The goal isn't to force them to know every single policy inside and out. Compliance is an open-book test, not a painful exercise in memorization. The aim is to make sure managers know what support and resources exist, when to use them, and how to find them.
Here’s what that could look like:
The goal: To build a foundational understanding of a new hire’s people-management responsibilities from an ethics and compliance perspective, with each concept building on the last.
The method: Short, targeted communications and training modules delivered over the first 100 days.
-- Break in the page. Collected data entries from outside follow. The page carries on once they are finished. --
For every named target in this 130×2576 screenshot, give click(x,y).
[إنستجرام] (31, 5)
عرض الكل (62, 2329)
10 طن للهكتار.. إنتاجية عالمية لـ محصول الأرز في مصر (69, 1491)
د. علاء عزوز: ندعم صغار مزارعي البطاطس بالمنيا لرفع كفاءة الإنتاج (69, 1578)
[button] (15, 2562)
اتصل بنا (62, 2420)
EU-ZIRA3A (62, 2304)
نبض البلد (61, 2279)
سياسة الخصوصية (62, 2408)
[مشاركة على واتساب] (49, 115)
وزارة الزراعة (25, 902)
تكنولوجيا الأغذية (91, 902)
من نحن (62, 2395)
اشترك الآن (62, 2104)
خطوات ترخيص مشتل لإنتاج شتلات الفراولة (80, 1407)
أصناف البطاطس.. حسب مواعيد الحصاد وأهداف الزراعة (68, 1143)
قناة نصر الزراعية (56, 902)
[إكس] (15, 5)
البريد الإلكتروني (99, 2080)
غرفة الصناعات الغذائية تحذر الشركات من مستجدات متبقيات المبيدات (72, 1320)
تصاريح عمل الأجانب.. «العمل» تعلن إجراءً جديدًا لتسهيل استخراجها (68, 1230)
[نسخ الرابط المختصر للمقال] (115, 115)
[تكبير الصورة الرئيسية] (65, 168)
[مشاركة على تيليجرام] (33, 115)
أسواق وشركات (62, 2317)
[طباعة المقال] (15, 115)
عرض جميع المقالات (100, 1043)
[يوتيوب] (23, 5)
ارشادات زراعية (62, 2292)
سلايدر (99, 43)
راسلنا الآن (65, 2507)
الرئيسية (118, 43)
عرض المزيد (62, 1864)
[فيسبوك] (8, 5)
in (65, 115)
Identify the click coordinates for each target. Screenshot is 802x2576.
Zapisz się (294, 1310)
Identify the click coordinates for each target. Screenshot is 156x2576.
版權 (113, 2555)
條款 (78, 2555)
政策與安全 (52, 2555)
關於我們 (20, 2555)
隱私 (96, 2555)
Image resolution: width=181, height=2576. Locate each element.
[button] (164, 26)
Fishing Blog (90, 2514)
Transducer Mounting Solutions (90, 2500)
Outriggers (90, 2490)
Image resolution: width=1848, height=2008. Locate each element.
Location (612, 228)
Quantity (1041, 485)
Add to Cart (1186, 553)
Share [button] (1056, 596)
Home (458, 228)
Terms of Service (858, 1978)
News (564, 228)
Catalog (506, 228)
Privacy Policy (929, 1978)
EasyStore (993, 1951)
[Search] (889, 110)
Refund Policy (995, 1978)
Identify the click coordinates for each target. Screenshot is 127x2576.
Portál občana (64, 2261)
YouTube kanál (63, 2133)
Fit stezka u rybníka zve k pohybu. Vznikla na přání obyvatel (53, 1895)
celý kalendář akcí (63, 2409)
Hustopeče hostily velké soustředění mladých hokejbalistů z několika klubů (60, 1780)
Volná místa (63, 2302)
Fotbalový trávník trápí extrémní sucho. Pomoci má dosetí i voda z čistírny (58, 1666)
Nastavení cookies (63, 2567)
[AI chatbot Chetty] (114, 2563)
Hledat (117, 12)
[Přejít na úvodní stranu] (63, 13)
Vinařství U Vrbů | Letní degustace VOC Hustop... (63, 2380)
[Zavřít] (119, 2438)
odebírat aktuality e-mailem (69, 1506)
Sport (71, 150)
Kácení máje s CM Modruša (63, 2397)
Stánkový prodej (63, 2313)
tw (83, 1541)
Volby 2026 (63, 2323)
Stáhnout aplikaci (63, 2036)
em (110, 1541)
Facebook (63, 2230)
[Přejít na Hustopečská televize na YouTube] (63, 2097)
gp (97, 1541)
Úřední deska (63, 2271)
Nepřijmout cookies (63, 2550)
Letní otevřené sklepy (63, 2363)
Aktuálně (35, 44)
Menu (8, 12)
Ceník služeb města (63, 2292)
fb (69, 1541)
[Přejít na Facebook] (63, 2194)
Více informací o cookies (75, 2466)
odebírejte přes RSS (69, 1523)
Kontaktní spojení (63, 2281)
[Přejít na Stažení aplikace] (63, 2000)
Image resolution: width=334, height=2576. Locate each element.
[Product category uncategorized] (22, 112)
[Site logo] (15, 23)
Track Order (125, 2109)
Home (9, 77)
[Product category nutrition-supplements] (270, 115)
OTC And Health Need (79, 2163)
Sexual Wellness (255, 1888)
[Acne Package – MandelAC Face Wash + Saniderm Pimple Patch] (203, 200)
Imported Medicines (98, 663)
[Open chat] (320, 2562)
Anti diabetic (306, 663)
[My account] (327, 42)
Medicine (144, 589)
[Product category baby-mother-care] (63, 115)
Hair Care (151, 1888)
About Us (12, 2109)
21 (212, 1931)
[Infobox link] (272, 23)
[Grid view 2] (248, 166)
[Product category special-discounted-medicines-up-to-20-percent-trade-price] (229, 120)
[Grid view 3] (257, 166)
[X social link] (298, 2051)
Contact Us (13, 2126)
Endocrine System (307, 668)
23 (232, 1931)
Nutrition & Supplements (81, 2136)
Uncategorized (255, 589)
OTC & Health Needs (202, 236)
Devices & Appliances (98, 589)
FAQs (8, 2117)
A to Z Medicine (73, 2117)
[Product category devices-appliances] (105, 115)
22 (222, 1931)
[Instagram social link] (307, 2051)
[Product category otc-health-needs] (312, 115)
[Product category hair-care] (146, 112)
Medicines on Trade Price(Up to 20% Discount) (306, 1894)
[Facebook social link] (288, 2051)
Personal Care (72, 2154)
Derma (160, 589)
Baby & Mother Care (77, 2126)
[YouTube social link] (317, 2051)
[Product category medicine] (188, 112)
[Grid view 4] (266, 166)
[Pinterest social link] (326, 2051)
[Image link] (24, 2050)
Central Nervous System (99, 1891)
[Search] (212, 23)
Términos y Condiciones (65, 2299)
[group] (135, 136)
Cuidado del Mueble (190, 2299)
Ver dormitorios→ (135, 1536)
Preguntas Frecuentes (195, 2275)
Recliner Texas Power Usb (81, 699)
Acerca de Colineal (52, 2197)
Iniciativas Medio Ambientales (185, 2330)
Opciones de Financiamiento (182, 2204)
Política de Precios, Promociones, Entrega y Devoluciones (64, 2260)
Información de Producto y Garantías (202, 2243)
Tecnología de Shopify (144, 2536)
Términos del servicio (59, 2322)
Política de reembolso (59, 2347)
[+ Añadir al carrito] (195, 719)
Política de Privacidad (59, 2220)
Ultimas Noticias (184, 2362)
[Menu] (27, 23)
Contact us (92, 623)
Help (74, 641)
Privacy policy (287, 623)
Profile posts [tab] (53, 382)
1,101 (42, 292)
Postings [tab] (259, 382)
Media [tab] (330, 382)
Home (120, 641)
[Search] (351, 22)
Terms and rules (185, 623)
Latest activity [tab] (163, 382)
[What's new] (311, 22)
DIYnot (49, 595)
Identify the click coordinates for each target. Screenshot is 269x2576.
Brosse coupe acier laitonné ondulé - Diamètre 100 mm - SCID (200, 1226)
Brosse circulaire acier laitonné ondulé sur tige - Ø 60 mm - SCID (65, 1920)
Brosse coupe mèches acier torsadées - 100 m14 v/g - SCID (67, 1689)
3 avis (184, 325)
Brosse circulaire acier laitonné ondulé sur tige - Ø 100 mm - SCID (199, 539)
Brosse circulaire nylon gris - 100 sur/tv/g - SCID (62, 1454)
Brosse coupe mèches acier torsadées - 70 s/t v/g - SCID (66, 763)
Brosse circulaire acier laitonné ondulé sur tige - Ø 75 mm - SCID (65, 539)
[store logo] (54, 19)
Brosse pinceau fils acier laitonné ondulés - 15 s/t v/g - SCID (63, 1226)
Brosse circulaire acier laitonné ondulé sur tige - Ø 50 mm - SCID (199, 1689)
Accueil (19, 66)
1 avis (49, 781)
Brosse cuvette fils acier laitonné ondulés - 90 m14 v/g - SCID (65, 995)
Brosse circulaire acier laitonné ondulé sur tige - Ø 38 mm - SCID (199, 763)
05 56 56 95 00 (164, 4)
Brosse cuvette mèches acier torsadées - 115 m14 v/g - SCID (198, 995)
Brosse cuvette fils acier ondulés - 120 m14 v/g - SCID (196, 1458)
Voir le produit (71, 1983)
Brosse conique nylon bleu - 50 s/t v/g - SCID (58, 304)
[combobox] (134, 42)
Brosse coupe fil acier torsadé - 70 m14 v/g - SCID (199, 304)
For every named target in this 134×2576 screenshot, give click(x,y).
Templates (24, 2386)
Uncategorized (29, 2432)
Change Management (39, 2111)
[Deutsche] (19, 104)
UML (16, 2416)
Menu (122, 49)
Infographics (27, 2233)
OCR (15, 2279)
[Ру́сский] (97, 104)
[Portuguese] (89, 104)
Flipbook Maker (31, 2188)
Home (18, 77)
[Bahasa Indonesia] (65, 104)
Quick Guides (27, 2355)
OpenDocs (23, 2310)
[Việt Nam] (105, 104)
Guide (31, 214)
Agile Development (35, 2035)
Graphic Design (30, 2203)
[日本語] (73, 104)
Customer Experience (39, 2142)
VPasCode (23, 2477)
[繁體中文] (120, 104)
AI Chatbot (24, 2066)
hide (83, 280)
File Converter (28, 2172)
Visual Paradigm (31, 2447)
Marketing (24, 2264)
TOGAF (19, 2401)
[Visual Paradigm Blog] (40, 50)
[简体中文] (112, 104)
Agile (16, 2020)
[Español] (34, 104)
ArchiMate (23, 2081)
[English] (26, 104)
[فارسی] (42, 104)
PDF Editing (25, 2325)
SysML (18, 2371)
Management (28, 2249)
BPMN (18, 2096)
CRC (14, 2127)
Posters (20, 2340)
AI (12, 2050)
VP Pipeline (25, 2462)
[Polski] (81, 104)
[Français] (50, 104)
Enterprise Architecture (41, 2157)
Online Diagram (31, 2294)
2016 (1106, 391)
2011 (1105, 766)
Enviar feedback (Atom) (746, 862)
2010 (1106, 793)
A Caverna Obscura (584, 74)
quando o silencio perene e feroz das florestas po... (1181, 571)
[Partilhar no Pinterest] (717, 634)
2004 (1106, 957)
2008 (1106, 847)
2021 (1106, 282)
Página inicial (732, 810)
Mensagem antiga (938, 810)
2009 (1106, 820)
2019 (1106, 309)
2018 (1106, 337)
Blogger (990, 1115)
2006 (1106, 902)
A sample 100-day training timeline for new managers 🗓️
This isn't about lengthy courses. Think short videos, checklists, conversation guides, and quick-reference job aids that point them to the right resources.
Day |
Topic |
Why a Compliance Focus? |
Broadcat Tools |
Day 1 |
Nothing! |
Don’t do anything. It’s the first day; they’re already overwhelmed. |
|
Day 15 |
Creating a Speak-up Culture & Handling Concerns |
This is the foundation. Managers must foster psychological safety so teams feel comfortable raising issues, and they need to know how to remain neutral and escalate when they do. |
|
Day 30 |
Wage & Hour Basics |
For managers of hourly employees, understanding timekeeping, breaks, and overtime rules is non-negotiable to prevent costly unforced errors. |
|
Day 45 |
Recognizing Accommodation Needs |
The ADA is nuanced. This isn't about making them experts, but about training them to recognize trigger phrases and knowing to escalate to HR. |
|
Day 60 |
Managing Conflicts of Interest |
COIs are often easier to spot at the team level. Managers need to know what to look for, how to disclose it, and how to manage the risk on their team. |
|
Day 75 |
Data Privacy & InfoSec |
Managers are guardians of data. They need to understand their role in protecting sensitive information, both for the org and their own team. |
|
Day 90 |
Preventing Retaliation & Fair Performance Management |
Performance management is a high-risk area for retaliation claims. This ties everything together by teaching managers how to give feedback that is fair, documented, and free from bias. |
|
Day 100 |
When to Reach Out to Ethics & Compliance |
The reach-out-with-any-questions message is peppered throughout these 100 days, but make it stick by emphasizing that the Compliance Team is always available for support and guidance. Then, clearly define when new managers should involve your team. |
Beyond 100 days: Reinforcing training when it matters most
Initial training is the foundation, but the real learning happens when it’s applied. The most powerful way to make these lessons stick is to provide just-in-time (JIT) guidance that’s triggered by real-world events.
Reinforce the training from the first 100 days by connecting with them in their moment of need. For example:
- When they open a new job requisition: Automatically send them a guide to fair hiring and interviewing.
- During performance review season: Push out the guide to fair performance feedback a week before reviews are due.
- If an investigation is opened involving their team: They should immediately get a guide on what to expect that reminds them about confidentiality and their critical duty to prevent retaliation.
This approach provides simple, clear guidance on what your people need to do to avoid risk, right when they need to do it. You can learn more about unleashing the power of JIT guidance and find more trigger events to build on.
It’s our job to make it easy
New managers are not a problem; they are our partners 🤝 in creating an ethical culture. But, we have to equip them for that role. By moving away from the "check-the-box" mentality and embracing a more thoughtful, behavior-based approach to training, we can turn a potential liability into one of our greatest compliance assets.
Bonus tip: Keep all these great resources in a dedicated manager resource library so they're easily accessible—and in one place—whenever a manager needs a refresher. You can find a step-by-step guide to building one here.
Bonus tip #2: Pair new managers with a seasoned manager for their first year as a short-term mentorship.